In order to compare the liver-specific gene expression profiles between liver tissue and plasma cf-mRNA, we conducted a correlation analysis of the TPM levels of liver-specific transcripts in the plasma and tissue at 8-hour post-LPS treatment. This time point was chosen for the analysis due to the highest number of liver-specific transcripts were detected in plasma cf-mRNA. We identified a significant linear correlation between the expression levels of liver-specific transcripts in cf-mRNA and that of liver tissue (Pearson's correlation: r = 0.78 and p < 0.0001) (Figure 5c), indicating that the transcriptional dysregulation of liver-specific transcripts in the liver appear to be reflected in the cf-mRNA profile.
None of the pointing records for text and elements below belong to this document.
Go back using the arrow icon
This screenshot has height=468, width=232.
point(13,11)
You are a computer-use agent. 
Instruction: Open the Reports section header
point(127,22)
Furthermore, we examined relative fold-change of the individual liver-specific transcripts between the untreated time point and time points 4 and 8 hours post-LPS stimulation and evaluated the corresponding abundance of individual transcripts between liver tissue and plasma as a fold-change. As expected, the liver-specific transcripts with higher fold-change in the liver had correspondingly higher fold-change in the plasma (Figure 5d). Accordingly, there was a linear correlation between the fold-changes calculated from liver tissue and plasma (Pearson's correlation, r = 0.82, p < 0.001, Supplementary Figure 10). Taken together, these data suggest that liver-specific transcripts in the plasma compartment could be used to evaluate the molecular response in the liver to a therapeutic agent.

Discussion

Inflammatory and immune responses are complex biological responses involving dynamic modulation of a large set of genes and pathways of the innate and adaptive immune systems. In the present study, we performed RNA-Seq of cf-mRNA to characterize LPS-induced systemic and organ-specific inflammatory responses using a mouse model. We demonstrated that cf-mRNA RNA-sequencing is able to provide comprehensive temporal insights of LPS-induced systemic and organ-specific inflammation as well as the modulatory effects of a JAK inhibitor. Furthermore, the comparison between different blood fractions resulted in the identification of transcripts that are enriched in plasma, but not in peripheral blood cells and many of these transcripts appear to be dysregulated by LPS-stimulation. Finally, we discovered several unique liver-specific transcripts in cf-mRNA that reflected molecular alterations in the liver.

In the present study, LPS stimulation was used to evaluate the inflammatory response associated molecular dysregulation in cf-mRNA. We specifically chose LPS stimulation in a mouse model since molecular characteristics of LPS stimulation have been extensively studied and well-characterized in multiple organs.11, 12, 13 While there are existing blood-based tests to evaluate the inflammatory response such as C-Reactive Protein (CRP) and cytokine panels,41,42 a small number of proteins in the circulation is not sufficient to comprehensively assess a complex dynamic process which involves modulation of multiple signalling pathways in systemic and solid organ compartments. Although there are proteomics techniques including mass spectrometry and aptamer-based multiplexing platforms that allow simultaneous quantification of a limited number of proteins in the circulation,43,44 cf-mRNA profiling using RNA-sequencing technology offers an alternative and likely complementary approach to robustly quantify gene expression alterations of the entire transcriptome in a hypothesis-independent digital manner.17,20 The opportunity to discern allelic imbalance and splice variant isoforms because of the sequencing detection strategy casts an even broader net for discovery. Furthermore, we evaluated whether cf-mRNA sequencing can be used to assess the efficacy and target engagement of therapeutic agents using this in vivo model. Accordingly, we examined the effects of LPS stimulation as well as anti-inflammatory effects of a JAK inhibitor to suppress LPS-induced inflammation. Our data showed that a JAK inhibitor substantially suppressed inflammation associated cf-mRNA transcripts that were upregulated by LPS-stimulation. Our study is consistent with and extends the findings of a recent study where inflammatory response was suppressed by a JAK inhibitor in the hepatocyte following LPS stimulation.45 Our approach of simultaneous monitoring of a broad swath of transcripts in the circulation is ideally positioned to study the impact of drugs and drug combinations that target multiple genes or pathways for complex diseases. Collectively, our data demonstrated that the dysregulation of cf-mRNA in the plasma reflected the efficacy of the immune modulating drugs that are administered to the animals.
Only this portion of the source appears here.